Key ELB performance metrics
As the first gateway between your users and your application, load balancers are a critical piece of any scalable infrastructure. If it is not working properly, your users can experience much slower application response times or even outright errors, which can lead to lost transactions for example. That’s why ELB needs to be continuously monitored and its key metrics well understood to ensure that the load balancer itself and the EC2 instances behind it remain healthy. There are two broad categories of ELB metrics to monitor:
This article references metric terminology introduced in our Monitoring 101 series, which provides a framework for metric collection and alerting.
Load balancer metrics
The first category of metrics to consider comes from the load balancer itself, as opposed to the backend instances registered with the load balancer. For each metric we noted the most relevant and useful statistic to monitor (sum, avg, min, or max) since they are usually all available.
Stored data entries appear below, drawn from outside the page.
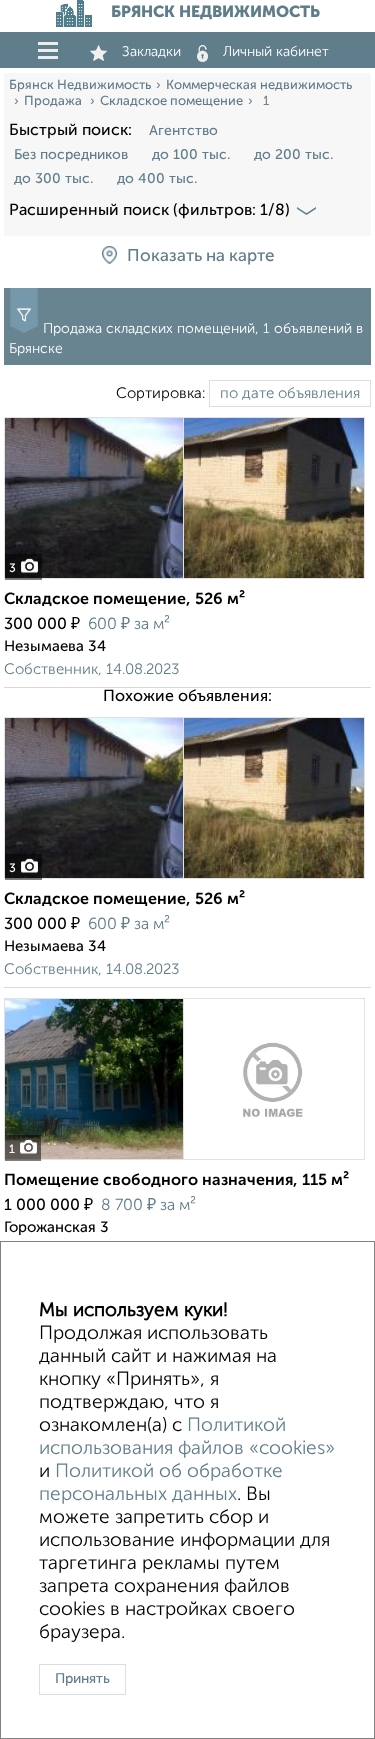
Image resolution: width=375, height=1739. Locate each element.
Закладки (151, 52)
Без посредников (71, 155)
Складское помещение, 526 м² (124, 600)
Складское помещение (171, 101)
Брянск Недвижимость (80, 85)
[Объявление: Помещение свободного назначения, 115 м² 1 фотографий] (184, 1159)
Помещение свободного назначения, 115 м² (176, 1181)
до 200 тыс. (293, 155)
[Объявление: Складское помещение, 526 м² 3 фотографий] (184, 578)
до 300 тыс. (53, 179)
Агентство (183, 131)
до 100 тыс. (191, 155)
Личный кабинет (276, 52)
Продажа (54, 101)
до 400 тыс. (157, 179)
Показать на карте (200, 257)
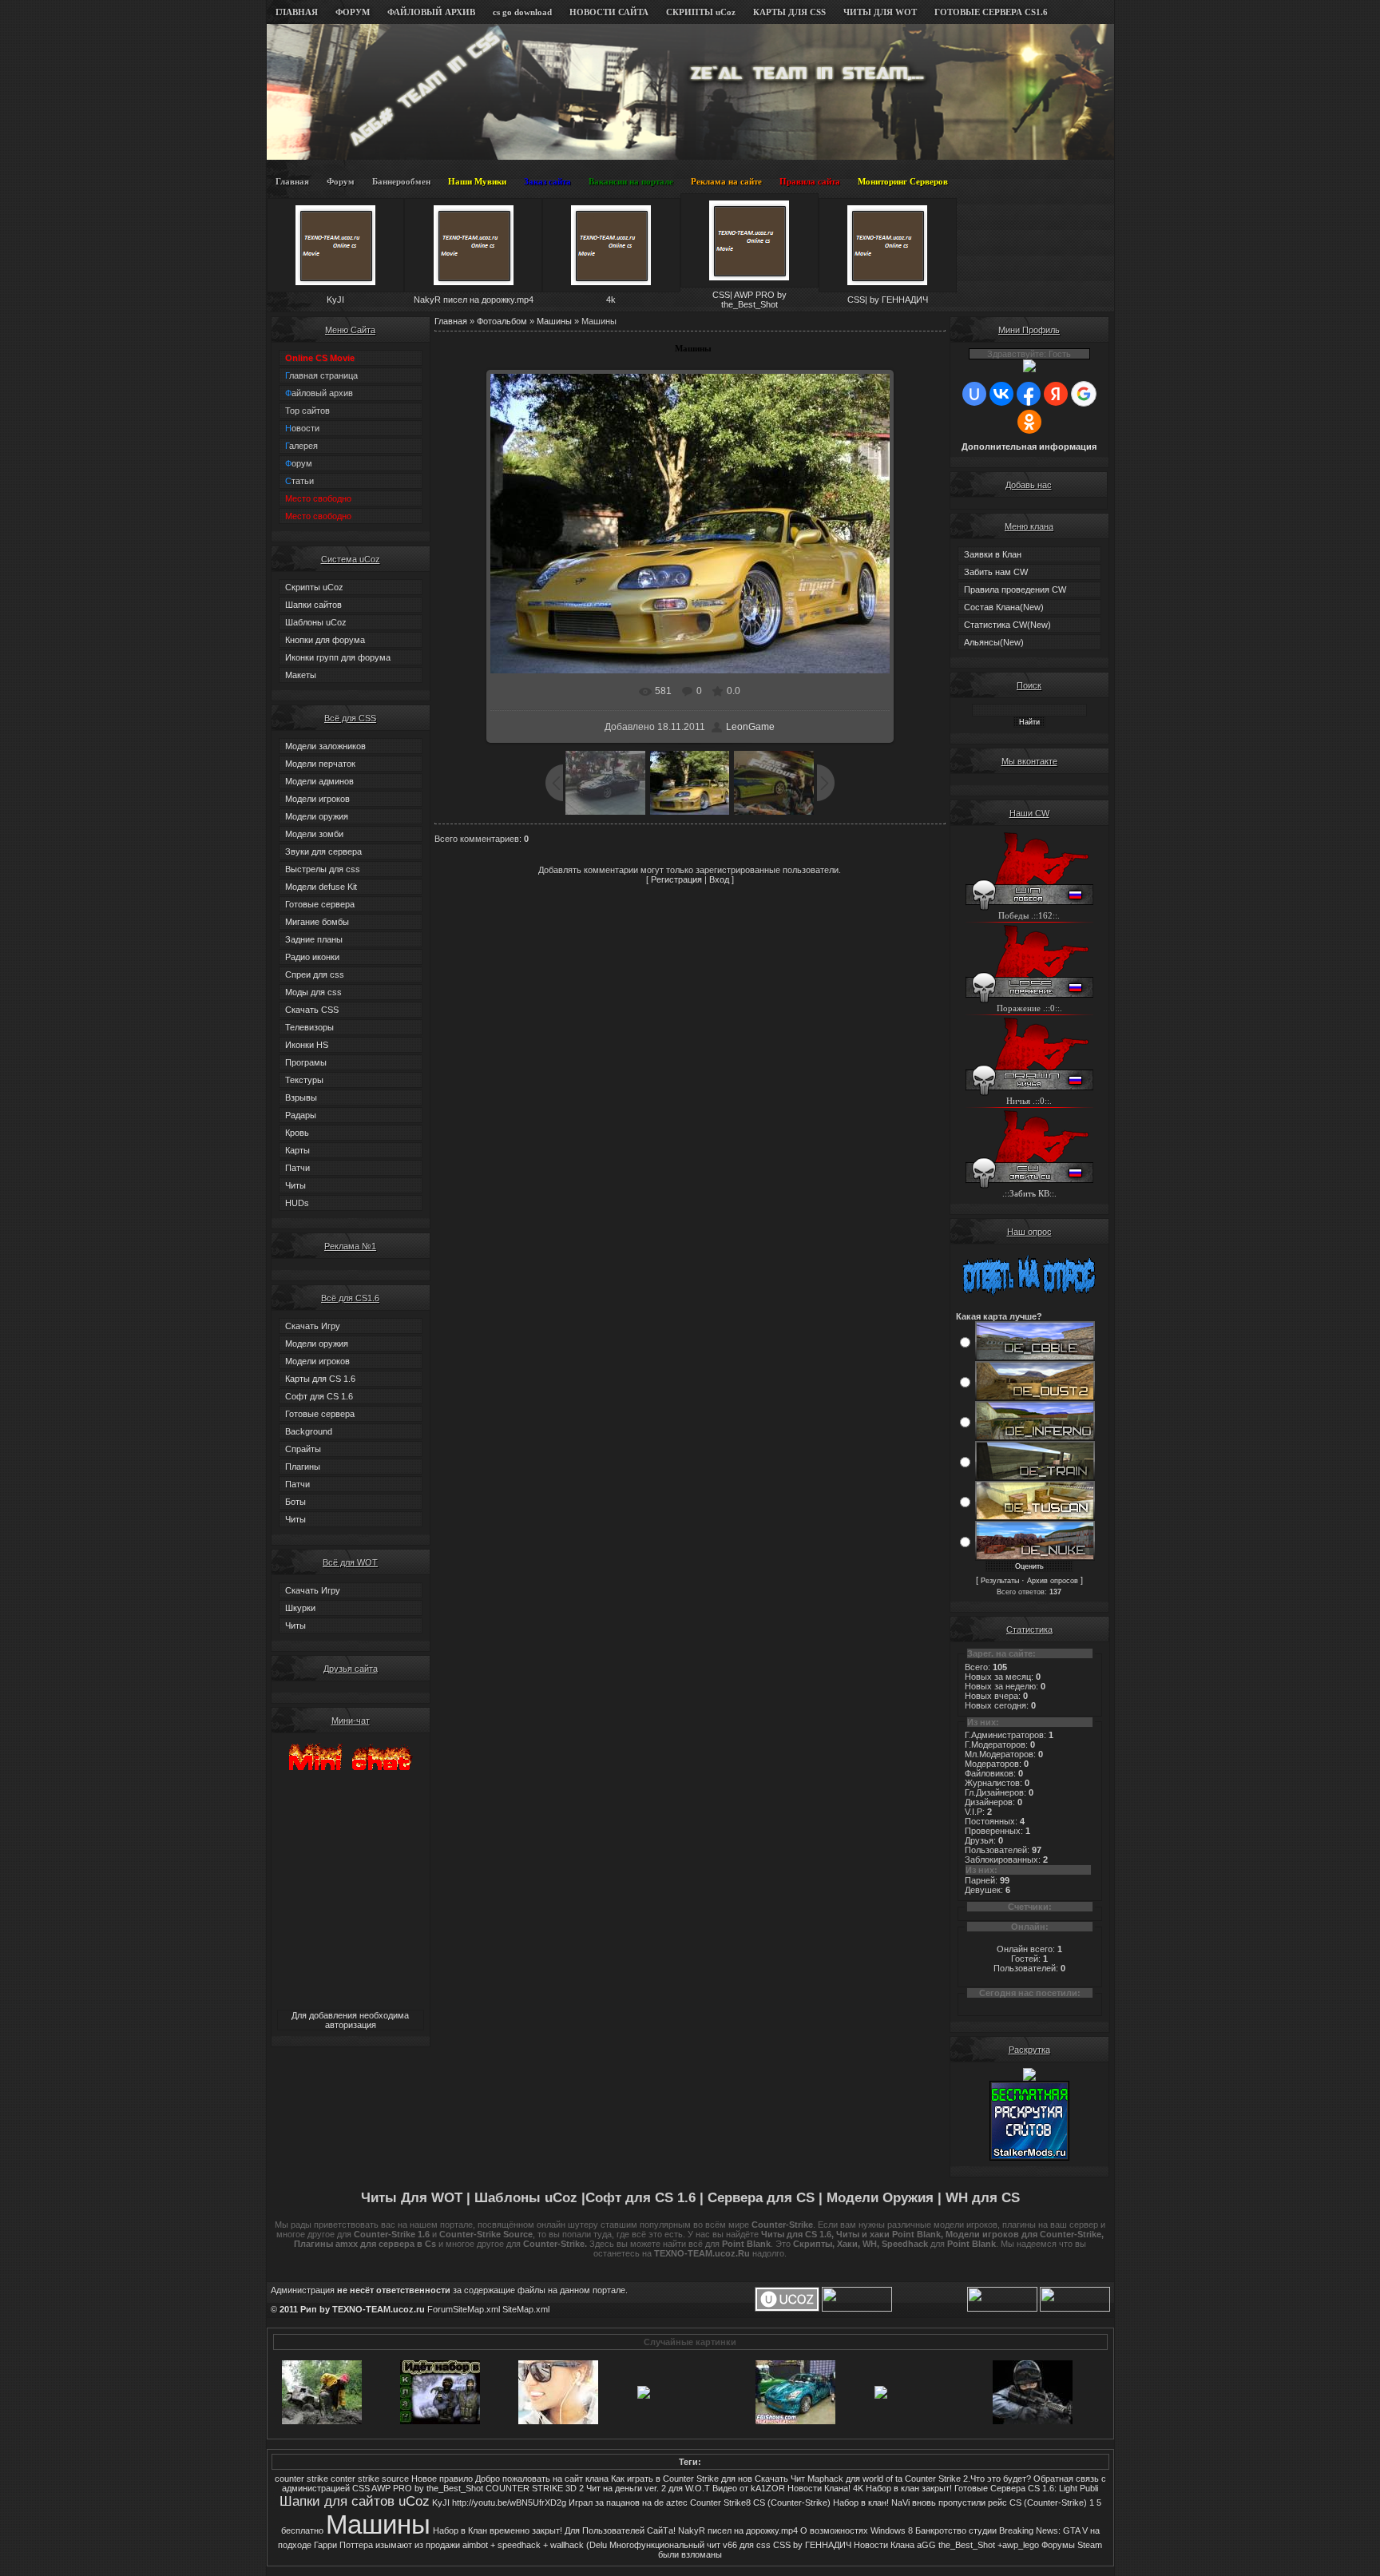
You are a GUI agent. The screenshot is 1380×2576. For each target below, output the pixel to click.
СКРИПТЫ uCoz (701, 12)
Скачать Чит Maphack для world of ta (828, 2478)
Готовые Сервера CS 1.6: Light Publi (1026, 2488)
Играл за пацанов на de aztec (628, 2502)
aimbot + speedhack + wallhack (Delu (534, 2545)
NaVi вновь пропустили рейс (949, 2502)
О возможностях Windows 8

|RequestCount||Number of requests ELB received and sent to the registered EC2 instances during the selected time period (sum).||Work: Throughput|
|SurgeQueueLength||Number of inbound requests currently queued by the load balancer waiting to be accepted and processed by a backend instance (max).||Resource: Saturation|
|SpilloverCount||Number of requests that have been rejected due to a full surge queue during the selected time period (sum).||Work: Error (due to resource saturation)|
|HTTPCode_ELB_4XX*||Number of HTTP 4xx errors (client error) returned by the load balancer during the selected time period (sum).||Work: Error|
|HTTPCode_ELB_5XX*||Number of HTTP 5xx errors (server error) returned by the load balancer during the selected time period (sum).||Work: Error|
- Elastic Load Balancing configuration requires one or more listeners, which are ELB processes that check for connection requests. The HTTPCode_ELB metrics named above will be available only if the listener is configured with HTTP or HTTPS protocol for both front- and back-end connections.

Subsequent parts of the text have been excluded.